### Teks Bacaan
%%
Ketahuilah bahwa qira`ah di dalam shalat adalah wajib berdasarkan ijma’, di-dukung oleh dalil-dalil yang jelas dan menurut madzhab kami dan madzhab jumhur adalah bahwa membaca al-Fatihah adalah wajib, tidak sah menggantikannya dengan selainnya bagi yang mampu. Berdasarkan hadits shahih bahwa Rasulullah shallallahu ‘alaihi wasallambersabda,

لاَ تُجْزِئُ صَلاَةٌ لاَ يُقْرَأُ فِيْهَا بِفَاتِحَةِ الْكِتَابِ.

“Tidak sah shalat yang di dalamnya tidak dibaca surat al-Fatihah.”

(Takhrij hadits Shahih Diriwayatkan oleh Ahmad 2/457 dan 478; Ibnu Khuzaimah no. 90; at-Thahawi 1/216; Ibnu Hibban no. 1789 dan 1794: dari beberapa jalan, dari Syu’bah, dari al-Ala’ bin Abdurrahman, dari bapaknya, dari Abu Hurairah dengan hadits tersebut.
Ini adalah sanad hasan rawi-rawinya adalah rawi-rawi Muslim, terdapat pembicaraan pada diri al-Ala’ meski begitu haditsnya tidak turun dari derajat hasan. Akan tetapi asal hadits ini di Muslim dari beberapa jalan yang lain dan riwayat senada. Jadi ia shahih, ia dishahihkan oleh ad-Daruquthni, an-Nawawi dan al-Albani.)
Diriwayatkan oleh Ibnu Khuzaimah, Abu Hatim bin Hibban dalam Shahih keduanya dengan sanad shahih dan keduanya menshahihkannya.
%%
### Daftar Tugas
A: Tuliskan semua baris data yang mengandung kata "Zoom", dengan membedakan huruf besar dan huruf kecil.
B: Lanjutkan teks tentang kewajiban membaca al-Fatihah dalam shalat, dimulai setelah kalimat terakhirnya.
Teks bacaan dan baris data adalah bahan yang terpisah satu sama lain.

### Data untuk Diolah
%%
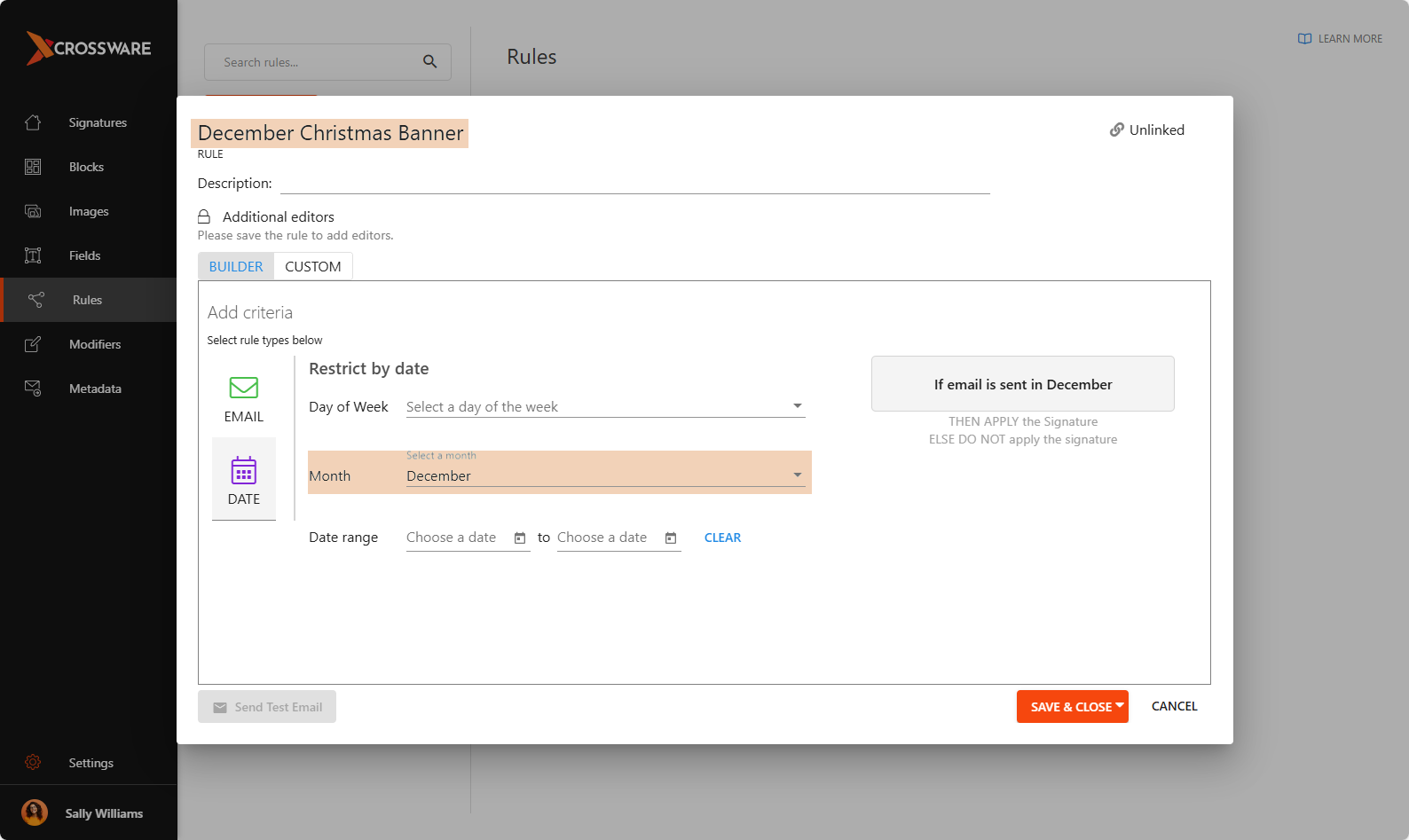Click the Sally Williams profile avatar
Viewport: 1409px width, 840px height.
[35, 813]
%%
%%
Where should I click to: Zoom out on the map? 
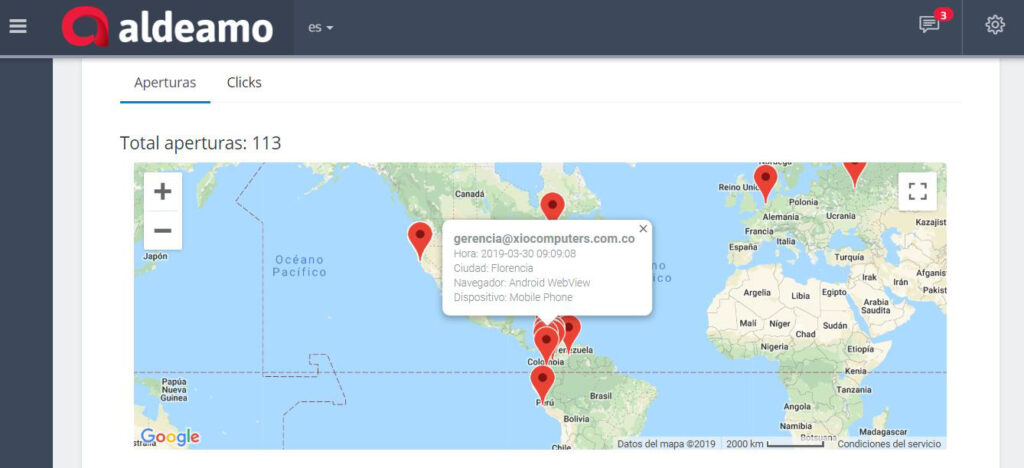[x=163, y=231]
%%
### Jawaban
A:
Where should I click to: Zoom out on the map? 

B:
Dalam ash-Shahihain dari Rasulullah shallallahu ‘alaihi wasallam

لاَ صَلاَةَ إِلاَّ بِفَاتِحَةِ الْكِتَابِ.

“Tidak sah shalat kecuali dengan surat al-Fatihah.”

(Takhrij haditsDiriwayatkan oleh al-Bukhari, Kitab al-Adzan, Bab Wujub al-Qira`ah Li al-Imam Wa al-Ma`mum, 2/236, no. 756; Muslim, Kitab ash-Shalah, Bab Wujub Qira`ati al-Fatihah Fi Kulli ar-Rak’ah, 1/295, no. 394: dari hadits Ubadah bin ash-Shamit, dengannya)

Dan wajib membaca, “Bismillahir Rahmanir Rahim,” karena ia adalah satu ayat tersendiri di awal al-Fatihah.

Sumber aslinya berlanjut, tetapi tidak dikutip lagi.